Items from a data source:
-- Opening Marker --

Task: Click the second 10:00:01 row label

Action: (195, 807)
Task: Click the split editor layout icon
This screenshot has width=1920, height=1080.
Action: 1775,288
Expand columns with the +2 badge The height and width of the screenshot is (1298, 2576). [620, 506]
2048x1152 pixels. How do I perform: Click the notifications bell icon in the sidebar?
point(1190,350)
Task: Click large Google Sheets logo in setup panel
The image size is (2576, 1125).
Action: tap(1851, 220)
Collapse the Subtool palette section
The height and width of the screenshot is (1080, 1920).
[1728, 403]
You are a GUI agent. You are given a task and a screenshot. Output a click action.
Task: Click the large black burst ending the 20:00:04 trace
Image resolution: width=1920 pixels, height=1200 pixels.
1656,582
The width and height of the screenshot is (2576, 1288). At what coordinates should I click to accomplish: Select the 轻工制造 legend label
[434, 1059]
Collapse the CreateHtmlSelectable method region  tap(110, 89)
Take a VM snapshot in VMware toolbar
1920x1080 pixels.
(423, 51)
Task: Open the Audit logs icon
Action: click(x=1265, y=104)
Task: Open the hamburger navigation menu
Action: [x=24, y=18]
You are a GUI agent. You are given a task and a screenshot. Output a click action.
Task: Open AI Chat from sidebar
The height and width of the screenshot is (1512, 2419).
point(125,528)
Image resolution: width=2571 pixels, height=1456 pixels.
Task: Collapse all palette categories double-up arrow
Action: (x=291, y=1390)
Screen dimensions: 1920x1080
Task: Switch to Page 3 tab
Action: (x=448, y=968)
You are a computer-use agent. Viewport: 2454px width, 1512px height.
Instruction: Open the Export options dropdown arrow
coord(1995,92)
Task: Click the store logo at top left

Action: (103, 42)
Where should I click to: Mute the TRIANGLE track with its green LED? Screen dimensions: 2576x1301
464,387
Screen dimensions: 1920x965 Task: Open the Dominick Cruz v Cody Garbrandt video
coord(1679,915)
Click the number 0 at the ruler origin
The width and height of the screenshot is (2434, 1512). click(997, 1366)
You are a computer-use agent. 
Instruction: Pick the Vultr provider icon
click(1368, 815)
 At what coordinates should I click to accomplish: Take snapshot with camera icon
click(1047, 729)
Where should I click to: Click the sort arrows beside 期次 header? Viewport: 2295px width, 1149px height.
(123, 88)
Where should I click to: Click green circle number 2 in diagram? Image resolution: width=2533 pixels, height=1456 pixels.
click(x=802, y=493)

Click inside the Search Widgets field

-- Closing Marker --

Set down the data once more, exactly as shown above.

Task: Click the second 10:00:01 row label

Action: (195, 807)
Task: Click the split editor layout icon
This screenshot has width=1920, height=1080.
Action: 1775,288
Expand columns with the +2 badge The height and width of the screenshot is (1298, 2576). [620, 506]
2048x1152 pixels. How do I perform: Click the notifications bell icon in the sidebar?
point(1190,350)
Task: Click large Google Sheets logo in setup panel
The image size is (2576, 1125).
Action: tap(1851, 220)
Collapse the Subtool palette section
The height and width of the screenshot is (1080, 1920).
[1728, 403]
You are a GUI agent. You are given a task and a screenshot. Output a click action.
Task: Click the large black burst ending the 20:00:04 trace
Image resolution: width=1920 pixels, height=1200 pixels.
1656,582
The width and height of the screenshot is (2576, 1288). At what coordinates should I click to accomplish: Select the 轻工制造 legend label
[434, 1059]
Collapse the CreateHtmlSelectable method region  tap(110, 89)
Take a VM snapshot in VMware toolbar
1920x1080 pixels.
(423, 51)
Task: Open the Audit logs icon
Action: click(x=1265, y=104)
Task: Open the hamburger navigation menu
Action: [x=24, y=18]
You are a GUI agent. You are given a task and a screenshot. Output a click action.
Task: Open AI Chat from sidebar
The height and width of the screenshot is (1512, 2419).
point(125,528)
Image resolution: width=2571 pixels, height=1456 pixels.
Task: Collapse all palette categories double-up arrow
Action: (x=291, y=1390)
Screen dimensions: 1920x1080
Task: Switch to Page 3 tab
Action: (x=448, y=968)
You are a computer-use agent. Viewport: 2454px width, 1512px height.
Instruction: Open the Export options dropdown arrow
coord(1995,92)
Task: Click the store logo at top left

Action: (103, 42)
Where should I click to: Mute the TRIANGLE track with its green LED? Screen dimensions: 2576x1301
464,387
Screen dimensions: 1920x965 Task: Open the Dominick Cruz v Cody Garbrandt video
coord(1679,915)
Click the number 0 at the ruler origin
The width and height of the screenshot is (2434, 1512). click(997, 1366)
You are a computer-use agent. 
Instruction: Pick the Vultr provider icon
click(1368, 815)
 At what coordinates should I click to accomplish: Take snapshot with camera icon
click(1047, 729)
Where should I click to: Click the sort arrows beside 期次 header? Viewport: 2295px width, 1149px height.
(123, 88)
Where should I click to: Click green circle number 2 in diagram? Image resolution: width=2533 pixels, height=1456 pixels.
click(x=802, y=493)

Click inside the Search Widgets field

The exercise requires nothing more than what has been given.